Nemesio Oseguera Cervantes, alias El Mencho, murió en traslado aéreo sin comparecer ante ningún juez mexicano. El operativo en Tapalpa, Jalisco fue diseñado en Washington y ejecutado por México: el retrato más preciso de una soberanía cuestionada en medio de la pregunta ¿cómo murió realmente?.

Jalisco — La sierra de Tapalpa guardó por años el paradero más buscado del crimen organizado en México. Allí, en terreno abrupto y alejado, fuerzas federales mexicanas ejecutaron el operativo que resultó en la captura de Nemesio Oseguera Cervantes, alias El Mencho, fundador y jefe del Cártel Jalisco Nueva Generación. El objetivo resultó herido durante el enfrentamiento y fue puesto bajo custodia militar. Era el golpe de mayor magnitud contra el CJNG desde su formación.

La localización del capo no fue producto exclusivo de la inteligencia nacional. El intercambio de información con autoridades de Estados Unidos resultó determinante para establecer su posición en la zona serrana. Este hecho, reconocido de manera tangencial por fuentes oficiales, tensó de inmediato el discurso de soberanía que el gobierno de Claudia Sheinbaum ha sostenido como principio rector de su política de seguridad. La distinción entre cooperación y subordinación operativa raramente sobrevive al escrutinio de los hechos: México ejecutó; Washington diseñó.

Herido y bajo resguardo militar, Oseguera Cervantes fue evacuado por vía aérea rumbo a la Ciudad de México. El objetivo era entregarlo a la Fiscalía General de la República para iniciar el proceso judicial correspondiente. No llegó con vida. Falleció durante el trayecto aéreo, antes de pisar suelo capitalino como detenido formal. Su cadáver aterrizó en el Aeropuerto Internacional de la Ciudad de México escoltado por la Guardia Nacional y fue trasladado en convoy armado, con sirenas abiertas, hasta las instalaciones de la Fiscalía Especializada en Materia de Delincuencia Organizada. La muerte en tránsito borró de un trazo cualquier posibilidad de proceso judicial, declaraciones o extradición.

La reacción en el occidente del país fue inmediata. Se registraron bloqueos carreteros, quema de vehículos e incendios de negocios en distintos puntos de la región. El temor se instaló en comunidades que conocen bien el peso de las represalias. Analistas y fuerzas de seguridad anticipan reacomodos internos dentro del CJNG, cuya estructura de mando deberá redefinirse tras perder a su figura central.

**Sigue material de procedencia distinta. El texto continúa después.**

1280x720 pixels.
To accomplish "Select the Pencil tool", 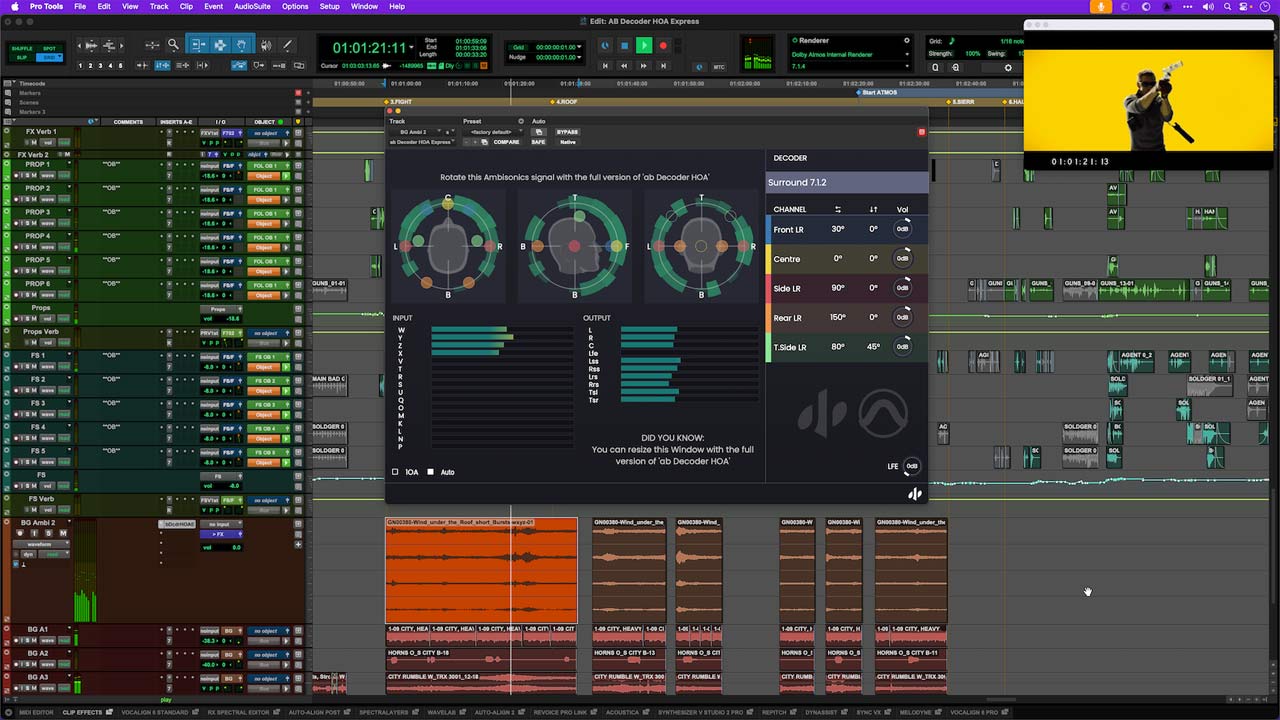I will pyautogui.click(x=287, y=43).
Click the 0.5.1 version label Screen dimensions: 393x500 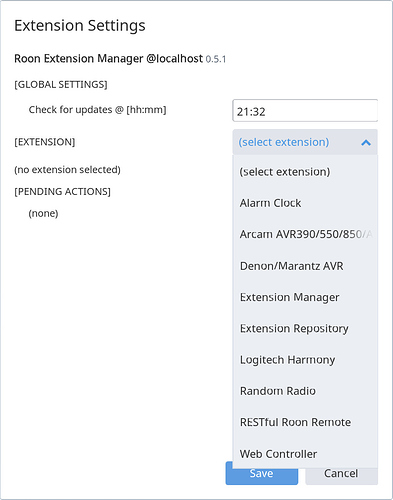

El caso de El Mencho no se cierra con su muerte: la abre como pregunta política de fondo. Un operativo donde la inteligencia provino del exterior, ejecutado por fuerzas nacionales, con el objetivo muerto antes de comparecer ante un juez mexicano, coloca al Estado en una posición que su propio discurso no puede sostener. No como protagonista de un logro soberano, sino como brazo ejecutor de una decisión tomada fuera de sus fronteras. Lo que ocurrió en los cielos entre Jalisco y la capital no es un detalle operativo: es el retrato más preciso del verdadero margen de autonomía del Estado mexicano frente a Washington en materia de seguridad.